When I was pregnant, my midwife told me a story she said came from the Navaho.


“When you are in labour, you don’t just enter another state of consciousness,” she said.

“You leave your body and travel to the stars to collect your baby.”


Labour has a tendency of distorting time: some moments are hazy, others are indelibly etched on your skin like a tattoo. It was the latter that I found myself in, twenty hours after labour started. In truth it was stalled: despite all my best efforts and preparatory work, I wasn’t having the dream labour that I envisioned. It was hard work, and after many days of pre and active labour, I was getting tired and doubting myself. Could I really do this? I began to wish, irrationally, for an “off” switch. I began to wish that I could change my mind.


I was lying in the birthing pool when the song came on. We had sung it to our daughter all through pregnancy, played it after we first confirmed her existence; with a dawn pregnancy test before driving to the airport for my flight to Bali.


“May these words be the first

To find your ears

The world is brighter than the sun

Now that you’re here

Though your eyes will need some time to adjust

To the overwhelming light surrounding us”*


I cried my eyes out when this song came on. Distantly, I became aware of hands on my shoulders: my partner, and our midwives. And then I was a child again. I was filled with a sense that I was small, so impossibly small and insignificant. I was overwhelmed with a fear of being a bad mother.


“I’ll give you everything I have

I’ll teach you everything I know

I promise I’ll do better

I will always hold you close

But I will learn to let you go

I promise I’ll do better

I will soften every edge

I’ll hold the world to its best,

And I’ll do better

With every heartbeat I have left

I will defend your every breath,

And I’ll do better”


I haven’t known a lot of mums. Growing up, we were quite isolated. I was a teenager by the time I began to make close friends, and at that age you don’t spend a lot of time with your friends parents. To me, there were only two kinds of mums: good ones and bad ones. I vacillated between wanting kids and not wanting them, depending on the kind of mum I thought I would become. Eventually I resolved myself to not being a mum at all. As a child, when I pictured growing old, it was always alone. I would lead a quiet existence in a house filled with books and a few cats. Motherhood was for people that weren’t like me. It wasn’t until I saw those two faint blue lines that I realised how much I wanted differently: how much I wanted to be a mum.


Everything unresolved surfaces when you have children. If you’re lucky, you get the opportunity to resolve it before you pass it onto your children. The same is true for writing and relationships: you will forever replay your hurts through your words, or through other people, searching for a way through the patterns that have become a part of you.
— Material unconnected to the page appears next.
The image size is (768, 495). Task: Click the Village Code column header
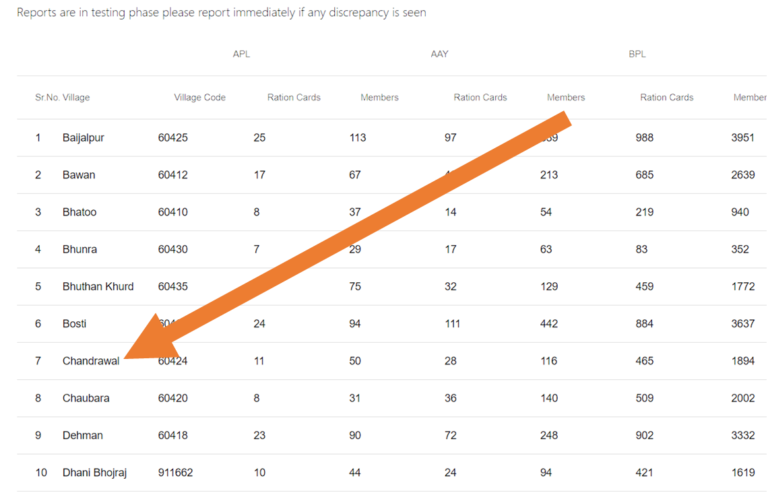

As the song progressed and I went deeper inside of myself, I met the young girl who has resigned herself to be a bad mother. She had not only been with me, she was a part of me. I never even realised, and in not realising her existence she had grown sad and neglected.

I grasped her hand and held her tight. I wasn’t sure if I would be a good mother, or a bad one. I was no longer sure the two terms even existed. But I knew that I would be what my mum was to me - I would be the mother that my child needed. With this realisation, the little girl disappeared. She and I were no longer the same person. And I stepped into the person I had just become.


“’Сause you are loved

You are loved more than you know

I hereby pledge all of my days

To prove it so

Though your heart is far too young to realize

The unimaginable light you hold inside”


When our daughter was born, I brought her to my chest. She gazed at me with a recognition I had never before experienced. She knew me. And, in her eyes, I knew myself.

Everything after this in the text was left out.